Per ora diciamolo sottovoce, ma a quanto sembra l’Italia sta tornando ad interessare i grandi investitori esteri dopo che il fantasma del default aveva praticamente azzerato il flusso degli investimenti diretti esteri. Questo è almeno quello che tratteggia il rapporto “Italia multinazionale” dell’Ice – l’agenzia per l’internazionalizzazione. Per capirlo basta un dato i flussi in entrata sono passati dai 0,09 miliardi del 2012, ai 17 miliardi del 2013, agli oltre venti miliardi dell’anno passato, mentre per l’anno in corso il presidente dell’Ice Riccardo Maria Monti si attende “una forte accelerazione“.

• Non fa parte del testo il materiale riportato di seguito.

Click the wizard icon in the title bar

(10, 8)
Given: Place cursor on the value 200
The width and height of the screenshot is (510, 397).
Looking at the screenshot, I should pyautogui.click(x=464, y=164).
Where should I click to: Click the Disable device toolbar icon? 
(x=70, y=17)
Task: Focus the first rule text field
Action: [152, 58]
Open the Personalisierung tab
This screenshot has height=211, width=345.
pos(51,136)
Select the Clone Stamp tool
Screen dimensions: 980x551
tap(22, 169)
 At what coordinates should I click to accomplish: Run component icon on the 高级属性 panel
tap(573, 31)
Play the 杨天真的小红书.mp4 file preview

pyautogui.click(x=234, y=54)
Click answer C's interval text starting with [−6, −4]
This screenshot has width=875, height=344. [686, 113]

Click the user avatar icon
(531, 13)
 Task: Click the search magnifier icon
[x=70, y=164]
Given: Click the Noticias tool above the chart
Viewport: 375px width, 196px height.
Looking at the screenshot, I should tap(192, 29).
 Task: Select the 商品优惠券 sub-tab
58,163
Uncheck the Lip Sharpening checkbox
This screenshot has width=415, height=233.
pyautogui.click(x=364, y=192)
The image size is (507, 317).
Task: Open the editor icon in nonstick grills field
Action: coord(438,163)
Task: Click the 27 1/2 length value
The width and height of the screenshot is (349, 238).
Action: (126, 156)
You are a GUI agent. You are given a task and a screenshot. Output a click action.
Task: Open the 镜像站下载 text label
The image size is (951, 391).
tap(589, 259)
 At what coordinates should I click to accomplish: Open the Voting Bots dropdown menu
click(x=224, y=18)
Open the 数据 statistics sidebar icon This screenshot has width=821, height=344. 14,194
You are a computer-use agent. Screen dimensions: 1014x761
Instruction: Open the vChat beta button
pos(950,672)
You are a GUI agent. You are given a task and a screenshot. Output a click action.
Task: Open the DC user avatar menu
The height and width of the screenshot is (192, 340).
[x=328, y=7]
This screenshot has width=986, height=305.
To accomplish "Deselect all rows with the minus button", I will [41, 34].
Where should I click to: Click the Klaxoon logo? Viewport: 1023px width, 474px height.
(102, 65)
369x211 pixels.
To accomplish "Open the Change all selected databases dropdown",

Secondo Monti “negli ultimi 24 mesi l’Italia è tornata ad attrarre investimenti“, ma resta da recuperare una distanza notevole dal resto dell’Unione Europea: basta citare a questo proposito il nostro rapporto tra investimenti esteri e Pil – nel 2013 era pari al 19,5% – e quello medio dell’Ue – 49,4%.

C’è poi da registrare le differenze a livello regionale, con la Lombardia che da sola attrae quasi la metà degli investitori esteri, mentre il centro ed il sud restano praticamente fuori da questi processi di internazionalizzazione. Secondo Sandro de Poli, Ceo di General Electric Italia “Mai come adesso c’è una forte attenzione per chi investe e riforme come quelle del Fisco e del jobs act rendono l’Italia più attraente“.

Secondo l’Ice, a fine 2013, c’erano a 9.367 imprese italiane a partecipazione estera che occupano 915.906 dipendenti con un fatturato di 497,6 miliardi di euro. L’85% di queste imprese sono controllate capitali provenienti da Nord America ed Europa, mentre il resto è controllato dalle “emerging multinationals” provenienti da Cina, India, Russia e altri Paesi asiatici. Una percentuale minorati ma i flussi da questi paesi sono cresciuti del 255% tra il 2000 ed oggi, mentre i flussi provenienti dai paesi occidentali sono cresciuti nello stesso periodo solo del 17,5%.

Ultimo aspetto da rilevare è che le imprese italiane anche negli ultimi italiani hanno mantenuto stabile il loro livello di investimenti esteri intorno ai trenta miliardi di euro. Il rapporto dell’Ice sottolinea la “buona tenuta all’estero delle grandi imprese” e la crescita del coinvolgimento delle Pmi.